◆ The problem ◆
Every line from the one with "For every named" to the one with "DONATE (1217, 132)", including those two, is to be copied exactly; all other lines of the entries below are left out.

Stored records
═══

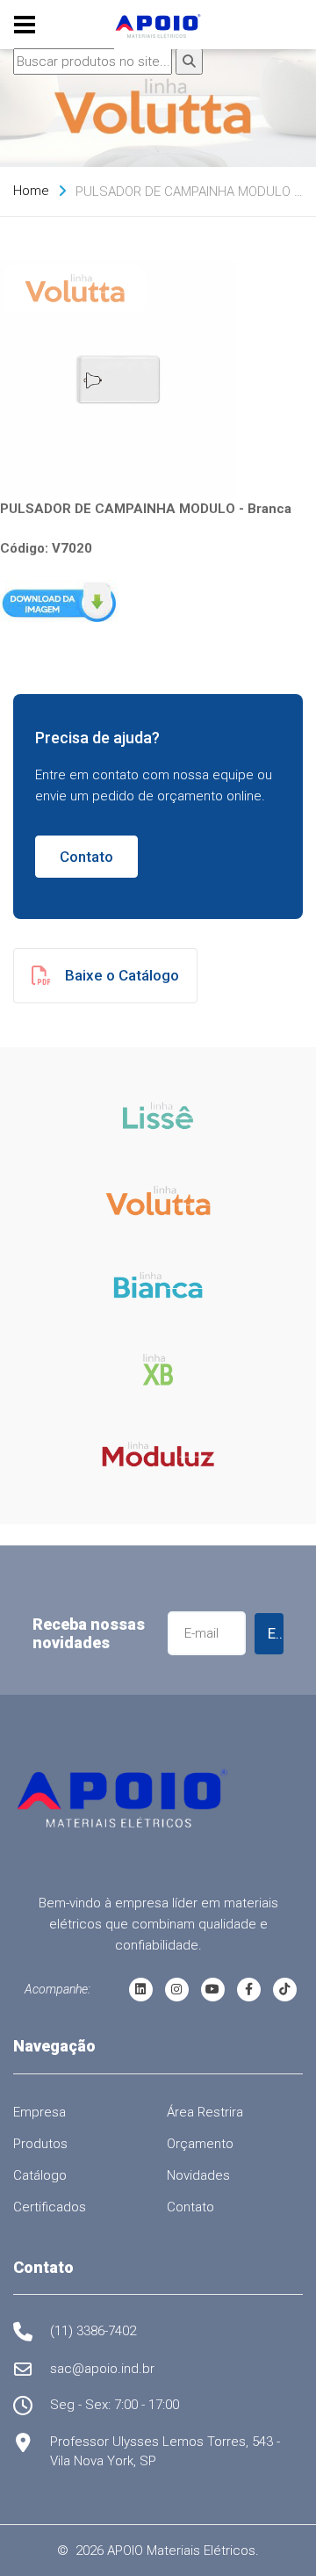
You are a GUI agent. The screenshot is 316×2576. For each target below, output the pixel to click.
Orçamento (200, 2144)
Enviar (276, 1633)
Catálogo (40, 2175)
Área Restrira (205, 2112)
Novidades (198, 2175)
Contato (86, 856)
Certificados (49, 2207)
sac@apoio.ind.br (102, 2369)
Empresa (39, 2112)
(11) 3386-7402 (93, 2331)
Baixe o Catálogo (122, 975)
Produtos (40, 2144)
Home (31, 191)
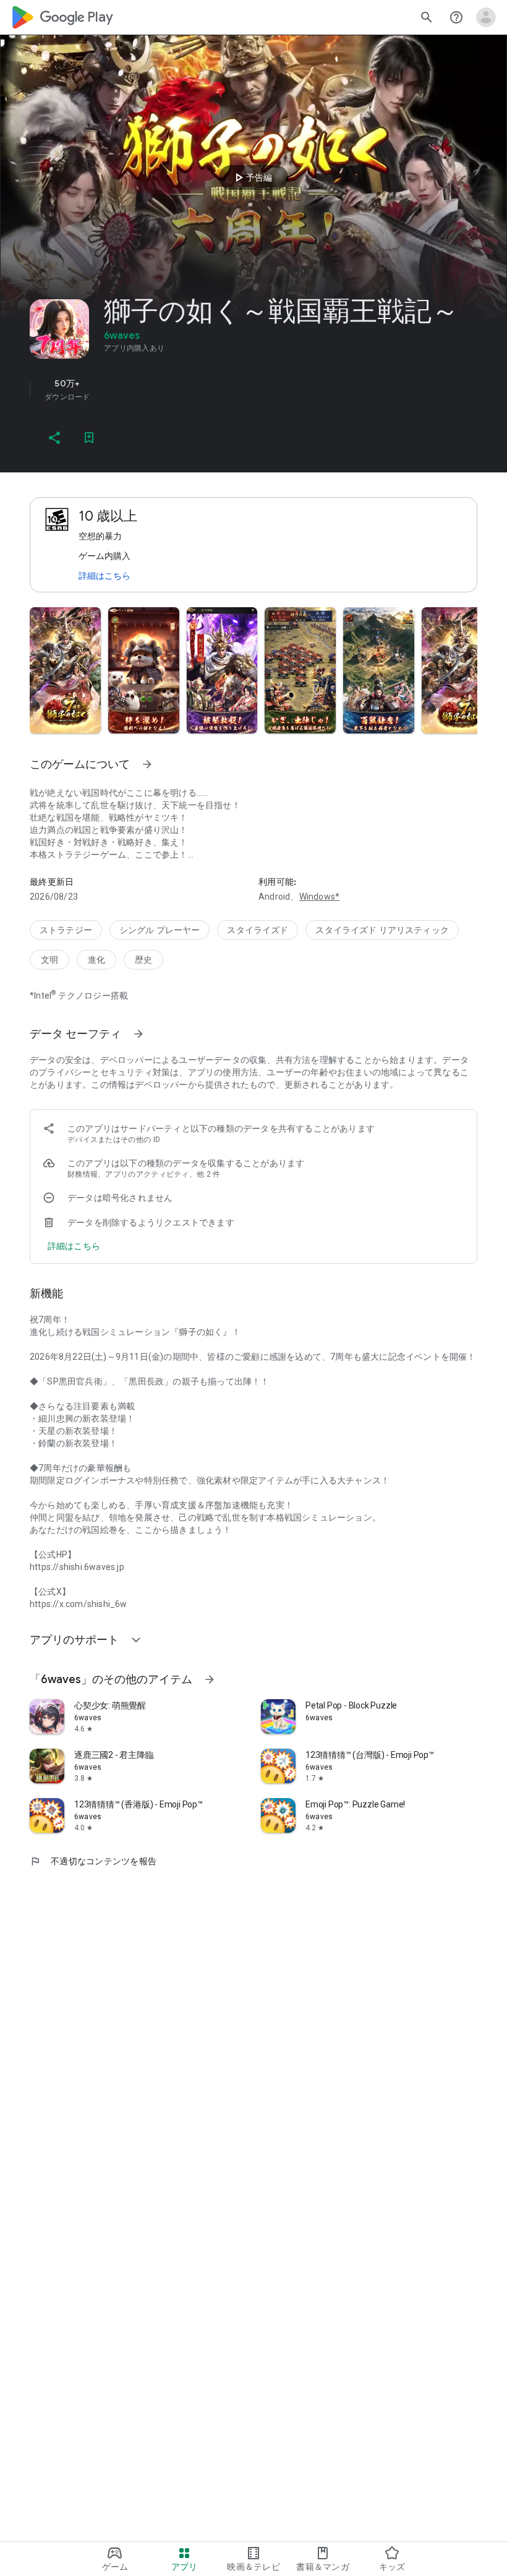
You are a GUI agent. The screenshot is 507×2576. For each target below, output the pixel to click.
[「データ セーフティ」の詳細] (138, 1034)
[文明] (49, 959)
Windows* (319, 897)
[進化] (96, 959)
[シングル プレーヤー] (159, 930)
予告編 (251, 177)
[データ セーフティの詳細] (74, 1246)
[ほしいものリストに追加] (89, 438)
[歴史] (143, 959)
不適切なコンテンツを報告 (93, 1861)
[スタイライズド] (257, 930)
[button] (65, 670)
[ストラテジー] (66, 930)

═══

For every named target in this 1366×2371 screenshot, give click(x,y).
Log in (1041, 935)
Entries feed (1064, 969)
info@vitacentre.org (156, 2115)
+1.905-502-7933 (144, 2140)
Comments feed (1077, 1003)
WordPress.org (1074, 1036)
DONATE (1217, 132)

═══

◆ Finished task ◆
For every named target in this 1366×2371 screenshot, give click(x,y).
Log in (1041, 935)
Entries feed (1064, 969)
info@vitacentre.org (156, 2115)
+1.905-502-7933 (144, 2140)
Comments feed (1077, 1003)
WordPress.org (1074, 1036)
DONATE (1217, 132)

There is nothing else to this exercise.